本発明は、静電潜像現像用トナーに関する。
一般に電子写真法、静電記録法等の画像形成方法においては、静電潜像担持体(感光体)の表面をコロナ放電等により帯電させた後、レーザー等により露光して静電潜像を形成し、この静電潜像をトナーで現像してトナー像を形成し、さらにこのトナー像を記録媒体に転写して高品質な画像を得ている。通常トナー像の形成に使用するトナーには熱可塑性樹脂等の結着樹脂に、着色剤、電荷制御剤、離型剤、磁性材料等を混合して混練、粉砕、分級を行い平均粒径5〜10μmのトナー粒子としたものが用いられる。そしてトナーに流動性を付与したり、トナーの帯電量の制御を行ったり、転写されずに感光体上に残留したトナーのクリーニング性を向上させたりする目的で、シリカや酸化チタン等の無機微粉末がトナーに外添されている。
近年、電子写真法用いる画像形成装置において、現像の高速化が進んでおり、短い現像時間でも良好な画像を形成できる現像性に優れたトナーが望まれている。高速の現像でも良好な画像を形成可能なトナーとしては、例えば、少なくとも結着樹脂、着色剤、及び樹脂微粒子を含有し、樹脂微粒子が粒子形状を保持した状態で存在しており、かつ画像解析装置で測定した樹脂微粒子による被覆率から求められるトナー表面の露出率が10〜60%であるトナーが提案されている(特許文献1)。
特開2007−079486号公報
しかし、特許文献1に記載のトナーは、水系で塩析により樹脂微粒子をトナー表面に付着させて製造しているために、樹脂微粒子のトナー表面に対する付着力は弱い。このため、特許文献1に記載のトナーは、印字率の低い印刷が長時間にわたって行われ、現像装置内でトナーが長時間撹拌されると、トナー表面の樹脂微粒子が剥離しやすく、優れた現像性を維持し難い問題がある。
本発明は、かかる事情に鑑みてなされたものであり、高速で現像を行っても良好な画像を形成でき、現像装置内でトナーが長時間撹拌される場合においても現像性が低下し難い静電潜像現像用トナーを提供することを目的とする。

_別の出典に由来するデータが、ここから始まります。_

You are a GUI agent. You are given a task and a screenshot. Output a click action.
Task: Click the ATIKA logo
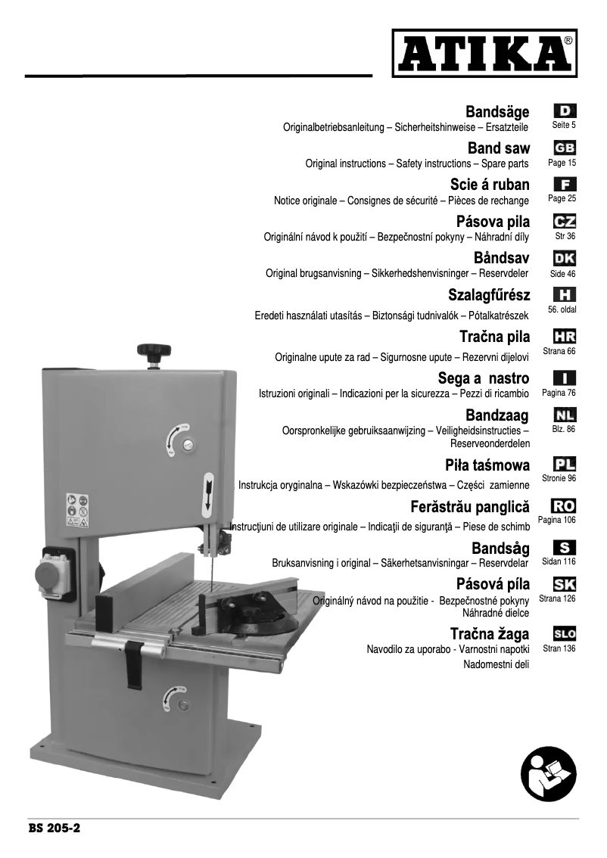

本発明者らは、少なくとも結着樹脂と着色剤とを含むトナー母粒子の表面に、スチレン系モノマーと、(メタ)アクリル系モノマーと、ジビニルベンゼンとを含むモノマーの共重合体からなる有機微粒子を付着させ、共重合体におけるジビニルベンゼンの量が、スチレン系モノマーと(メタ)アクリル系モノマーとの合計質量に対して10質量%以上であるトナーによって、上記課題を解決できることを見出し、本発明を完成するに至った。具体的には、本発明は以下のものを提供する。
(1) 少なくとも結着樹脂と着色剤とを含むトナー母粒子の表面に有機微粒子が付着されており、
前記有機微粒子は、下記式で表されるスチレン系モノマーと、(メタ)アクリル酸、(メタ)アクリル酸の炭素数1〜6のアルキルエステル、及び(メタ)アクリロニトリルからなる群より選択される1種類以上の(メタ)アクリル系モノマーと、ジビニルベンゼンとを含むモノマーの共重合体からなり、
前記共重合体におけるジビニルベンゼンの量が、前記スチレン系モノマーと前記(メタ)アクリル系モノマーとの合計質量に対して10質量%以上である、静電潜像現像用トナー。
(nは0〜3の整数であり、Rはメチル、エチル、メトキシ、エトキシ、又はクロルであり、nが2又は3である場合、Rは同一であっても異なってもよい。)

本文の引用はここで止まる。